Q. Is that Newsham's hand-writing likewise? - A. It is addressed to Mr. Rolf.

Dear Sir,

By a letter from the old gentleman, he says he saw you yesterday on his way to Woolwich, to attend the examination of the persons suspected of setting fire to the arsenal. As I am going out of town until Saturday evening, on a fishing party, I shall not have an opportunity of seeing you till the Sunday.

T. NEWSHAM.

On Tuesday the second of July, the day before I received this letter, Paterson called on me in Wilson Place, Lambeth; he said he was very sorry the business at Westminster was put off, as he was going to Woolwich on the examination of the persons suspected of setting fire to the royal arsenal at Woolwich; he said they had got two persons in custody, that he was in hopes they should discover the whole of it. He was afraid he should not be back in time to dispatch my business, if he was, he would meet me in a coach, if not, I was to meet him to-morrow, at the same time he called on me that day.

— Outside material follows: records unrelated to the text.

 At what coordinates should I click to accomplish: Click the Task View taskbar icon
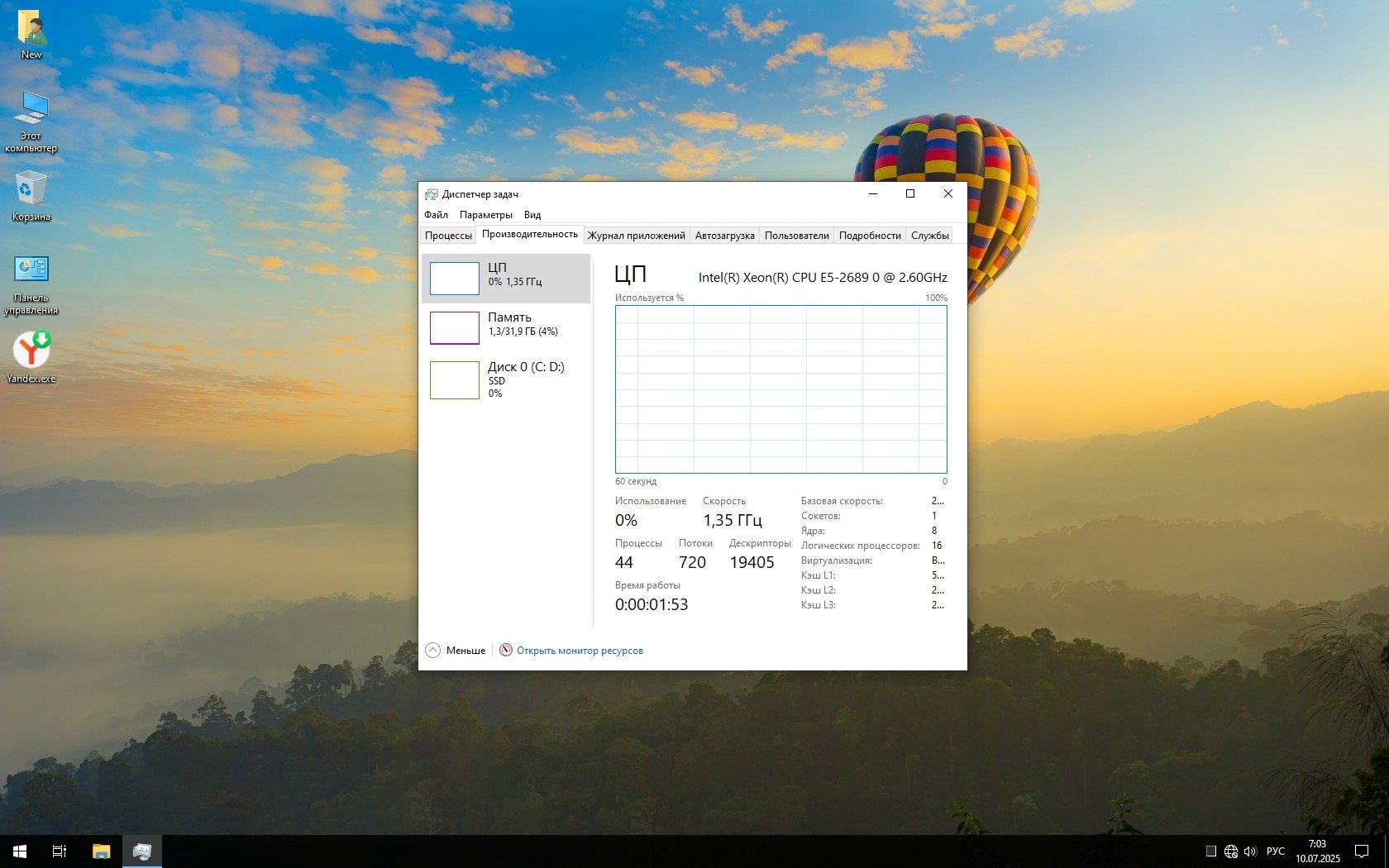coord(60,851)
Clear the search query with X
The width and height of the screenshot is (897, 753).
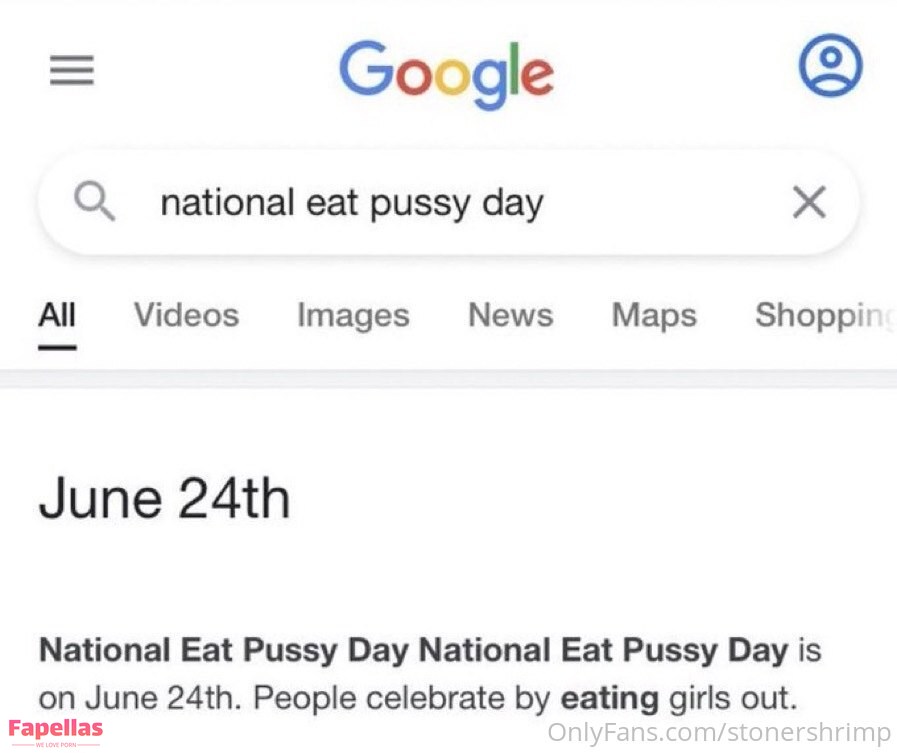[808, 203]
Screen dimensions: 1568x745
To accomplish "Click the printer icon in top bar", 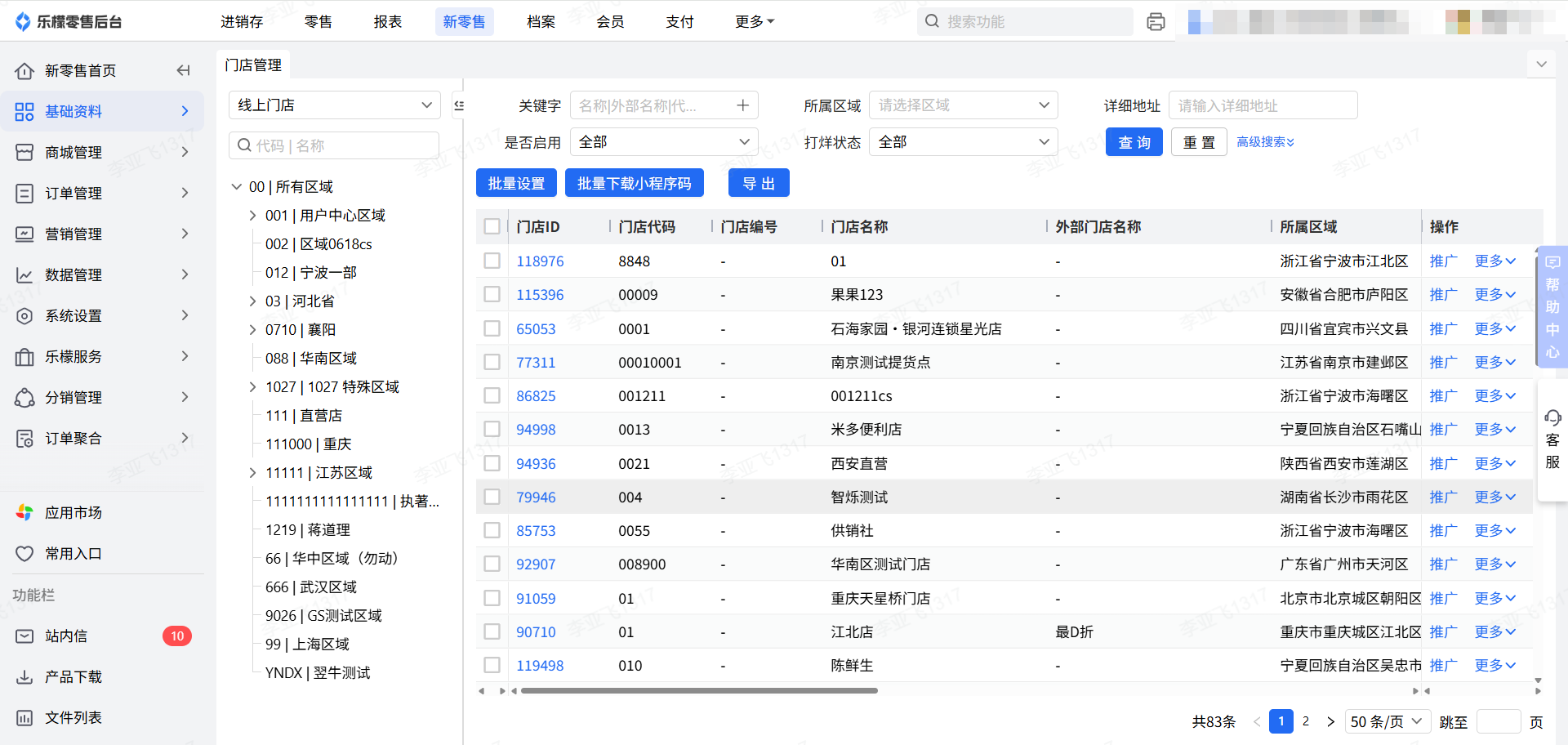I will (1156, 22).
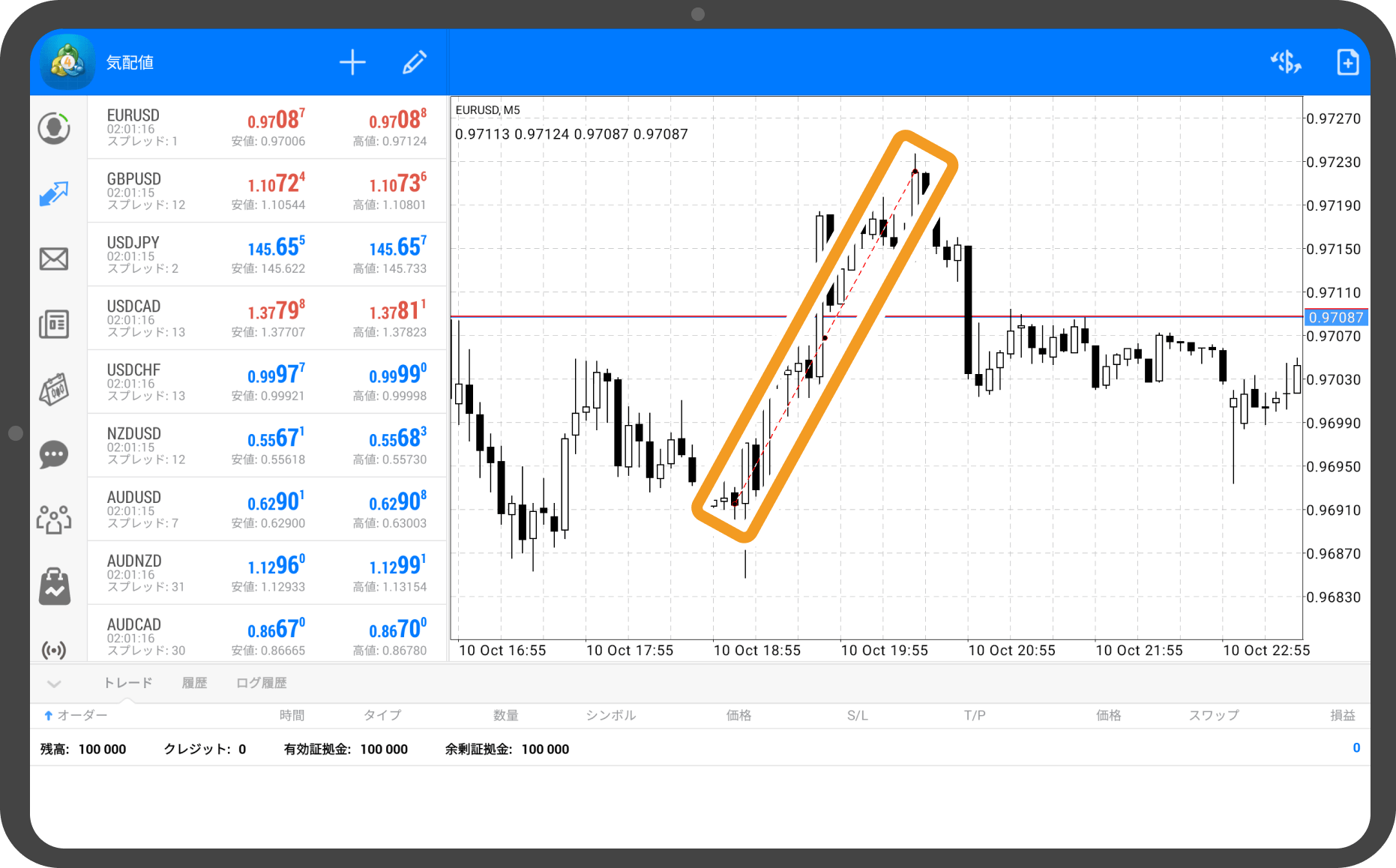Switch to the 履歴 tab
1396x868 pixels.
[x=194, y=683]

Q. Did you after that go to Newsham's house? - A. After that, on the third of July, I went to Newsham's house; the letter was directed to me on the second.

Q. You did not find Newsham at his house, I believe? - A. I did not, I pursued him. after going to York-street, by the Commercial Road, in company with an officer; we overtook him at Rugley, in the county of Essex, we took him in custody, and brought him with us in a stage; he made his escape from me. We charged him with defrauding me out of several sums of money, he said he had not defrauded me of any sum of money, the business was very right and correct, and we should be obliged to ask him pardon for falsely accusing him.

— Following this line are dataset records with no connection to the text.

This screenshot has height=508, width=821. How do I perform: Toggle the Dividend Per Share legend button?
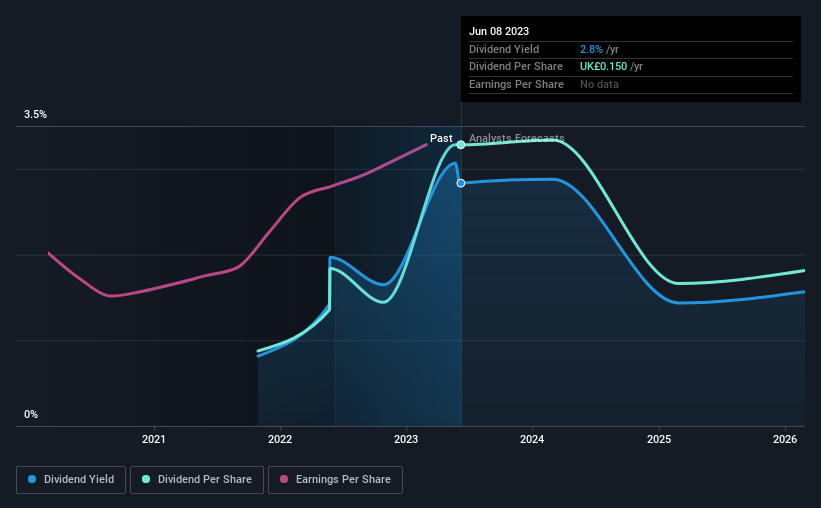tap(197, 480)
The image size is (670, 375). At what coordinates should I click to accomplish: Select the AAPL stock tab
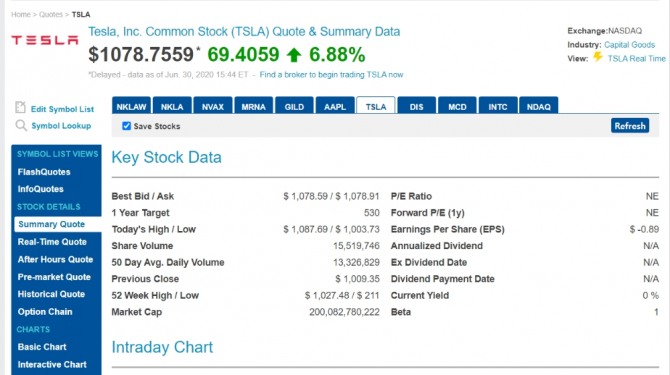point(335,105)
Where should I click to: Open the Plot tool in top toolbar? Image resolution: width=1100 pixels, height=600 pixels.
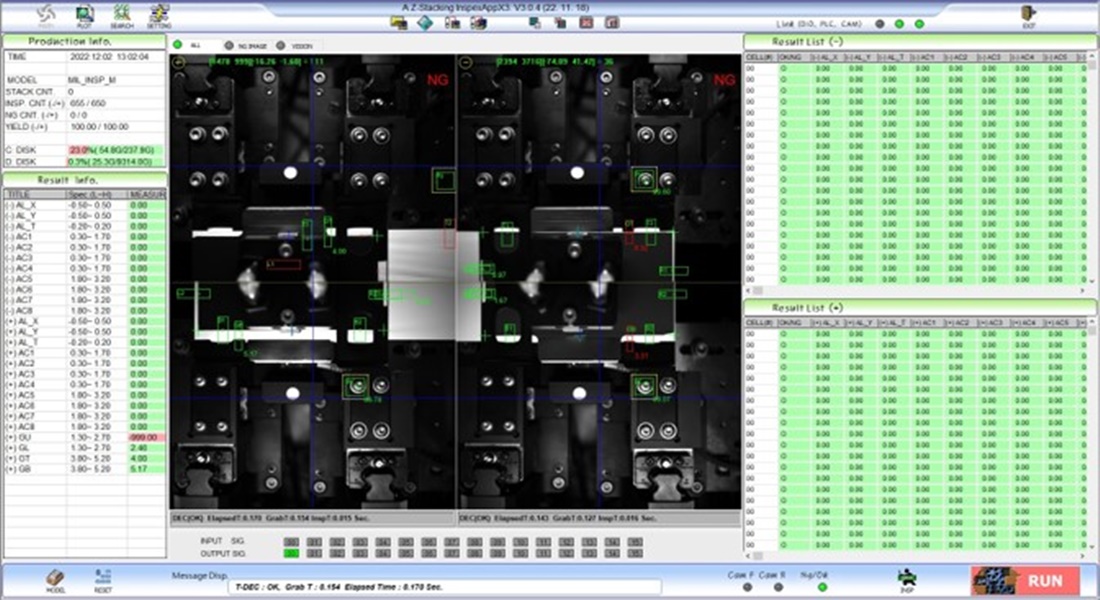coord(85,14)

JOHN MURRANT sworn. Examined by Mr. Gurney. I am an officer: I apprehended Newsham on the 5th of July, in the evening, at the Dundee Arms, Wapping.

Q. After that, in consequence of any information did you go down to South End, to apprehend Paterson? - A. I did on Monday the 8th; we got to South End about a quarter before eleven at night, we found him at the Ship Hotel in bed, we apprehended him.

Q. Did you find any trunks there? - A. Two, and a seal upon him; I have compared it with the seal on these letters, they correspond.

ELIZABETH WRIGHT sworn. Examined by Mr. Arabin. You live at No. 16, Great New-street, Fetter-lane? - A. Yes.

Q. Did the prisoner Paterson lodge with you? - A. He did; he came in December, and staid till July, he went away; Newsham came there pretty often.

JOHN SMITH sworn. Examined by Mr. Gurney. I am an officer.

Q. Did you go to the house of the last witness for the purpose of making a search? - A. I did; I found a quantity of papers in Paterson's room; I found three affidavits that were sworn to at the Exchequer, and one sworn before Mr. Alderman Le Mesurier; and these papers I found in that book.

Q. (To Plaintiff) Have the goodness to look at them, and tell me whether you believe them to be the hand writing of Newsham? - A. Every one of them, they are three letters from Newsham to Paterson.

EDWARD BARNARD METCALF sworn. Examined by Mr. Gurney. I believe you are brother-in-law to the prisoner? - A. I am.

Q. What are you? - A. I am a cadet in the drawing room in the Ordnance Office in the Tower.

Q. Who presented you to that situation? - A. General Moss.

Q. What is your salary? - A. Two shillings a day.

Q. Did you ever authorise Newsham or Paterson to dispose of your situation? - A. Never.

Q. You did not concieve it could be disposed of? - A. No.

Q. Did you ever sign any parchment certifying it to be a resignation of that place? - A. I never did.

ROBERT HAWGOOD CREW sworn. examined by Mr. Gurney. I believe you are secretary to the Board of Ordnance? - A. I am.

Q. Look at Robert Paterson , and tell me whether you have any knowledge of him? - A. I never saw him till after he was in custody.

Q. I scarce need ask you whether he belonged

to the Board of Ordnance? - A. Cerainly not.

Q. Was it possible to sell a place of this kind in the Ordnance Office? - A. No, it is not.

Mr. Alley addressed the Jury on behalf of the defendant Paterson; and called two witnesses who gave him a good character.

NEWSHAM - GUILTY .

Fined One Shilling, being under Sentence of Transportation .

PATERSON - GUILTY .

Confined Two Years in Newgate , to stand in the Pillory twice , and fined One Shilling .

London Jury, before Mr. Common Serjeant.